— START Dataset records —

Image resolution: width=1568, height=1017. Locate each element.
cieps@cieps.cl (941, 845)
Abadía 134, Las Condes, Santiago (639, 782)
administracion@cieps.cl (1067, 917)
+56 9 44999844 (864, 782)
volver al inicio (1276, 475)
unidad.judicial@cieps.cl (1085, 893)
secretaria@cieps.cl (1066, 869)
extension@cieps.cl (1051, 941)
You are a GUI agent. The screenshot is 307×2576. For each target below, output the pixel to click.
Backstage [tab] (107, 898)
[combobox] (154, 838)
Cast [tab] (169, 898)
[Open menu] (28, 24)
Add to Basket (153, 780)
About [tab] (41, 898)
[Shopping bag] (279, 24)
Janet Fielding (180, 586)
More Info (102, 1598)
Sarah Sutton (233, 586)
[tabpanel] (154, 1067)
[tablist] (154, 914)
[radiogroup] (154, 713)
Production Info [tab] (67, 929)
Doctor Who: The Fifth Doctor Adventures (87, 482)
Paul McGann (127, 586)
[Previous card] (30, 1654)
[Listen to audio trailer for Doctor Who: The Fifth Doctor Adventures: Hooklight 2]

— END Dataset records —

→ **Problem**: Retype all of the data above, line by line, reproducing every character without change.

→ **Reply to the task**:
Image resolution: width=1568, height=1017. Locate each element.
cieps@cieps.cl (941, 845)
Abadía 134, Las Condes, Santiago (639, 782)
administracion@cieps.cl (1067, 917)
+56 9 44999844 (864, 782)
volver al inicio (1276, 475)
unidad.judicial@cieps.cl (1085, 893)
secretaria@cieps.cl (1066, 869)
extension@cieps.cl (1051, 941)
You are a GUI agent. The screenshot is 307×2576. For each target below, output the pixel to click.
Backstage [tab] (107, 898)
[combobox] (154, 838)
Cast [tab] (169, 898)
[Open menu] (28, 24)
Add to Basket (153, 780)
About [tab] (41, 898)
[Shopping bag] (279, 24)
Janet Fielding (180, 586)
More Info (102, 1598)
Sarah Sutton (233, 586)
[tabpanel] (154, 1067)
[tablist] (154, 914)
[radiogroup] (154, 713)
Production Info [tab] (67, 929)
Doctor Who: The Fifth Doctor Adventures (87, 482)
Paul McGann (127, 586)
[Previous card] (30, 1654)
[Listen to audio trailer for Doctor Who: The Fifth Doctor Adventures: Hooklight 2]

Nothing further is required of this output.